Affinity and diversity metrics for RA, Ext. RA and Mix. RA augmentation policy search algorithms. Each point represents a (m, n) value in hyperparameter space. Best performing mn values are highlighted in red for each policy search method. Color represents final F1-Score on a randomly initialized CNN. (Color figure online)

Affinity and Diversity: The affinity and diversity of the augmentation policies is shown in Fig. 6. We find that there exists a “sweet spot” of affinity and diversity using non-mixed class augmentation strategies at an affinity distance of \(\sim \)3.8 and diversity of \(\sim \)0.25 which maximized model performance, corresponding to \(m, n = (5, 3)\). At high mn values, affinity distance is too high and the distribution of the augmented data is too far away from the validation data, decreasing model performance. However, at low mn values, the diversity of the augmented data decreases and the model sees too little variation in input data.

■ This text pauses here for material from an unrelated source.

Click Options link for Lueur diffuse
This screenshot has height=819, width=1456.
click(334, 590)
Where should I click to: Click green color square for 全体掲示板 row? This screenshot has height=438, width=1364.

It can also be seen that the Mix. RA augmented dataset showed a reduced affinity distance to the original dataset than the Ext. RA dataset at the same \(m, n = (5, 3)\) value, implying that our proposed transforms shifts augmented images to be more similar to the original images. Moreover, using a mixed-example data augmentation strategy drastically increased diversity for any given value of data distribution affinity, which improved final model performance. The best performing mixed-example augmentation policy \(m, n = (3, 3)\) reduced the magnitude of each transformation compared to the optimal non-linear augmentation policy. This suggests that mixed-example augmentation acts to increase the diversity of training images which reduces the magnitude required during further processing.

4 Conclusion

The results have shown that we can use a simple hyper-parameter grid search method to find an augmentation strategy that significantly outperforms conventional augmentation methods. For standard plane classification, the best performing augmentation policy had an average increase in F1-Score of 7.0% over that of a standard ultrasound model augmentation strategy. Our augmentation policy method is competitive with the Siam. Init. [16] despite the latter needing additional external data for pre-training. Our method also improves the performance of a Sononet pre-trained model when fine-tuned using our augmentation policy search method. From t-SNE plots and confusion matrix differences, we can see that the performance increase is from better classification of background-labelled planes. It should be noted that a large degree of misclassification was due to standard planes being mis-classified into background images or vice-versa, and qualitative evaluation of t-SNE clusters show that this was due to background labelled images containing sub-optimal views of labelled anatomical structures. The ablation study also shows that our additional transformations and non-linear mixed example augmentation improve model performance. The evaluation using affinity and diversity indicate that the hyperparameter search involves a trade-off between diversity and affinity. We find that using non-linear mixed-class data augmentation drastically increases diversity without further increasing affinity, which helps explain the increase in model performance. In conclusion, we have shown that our augmentation policy search method outperforms standard manual choice of augmentation. The augmentation policy search method presented does not have any inference-time computational cost, and has the potential to be applied in other medical image settings where training data is insufficient and costly to acquire.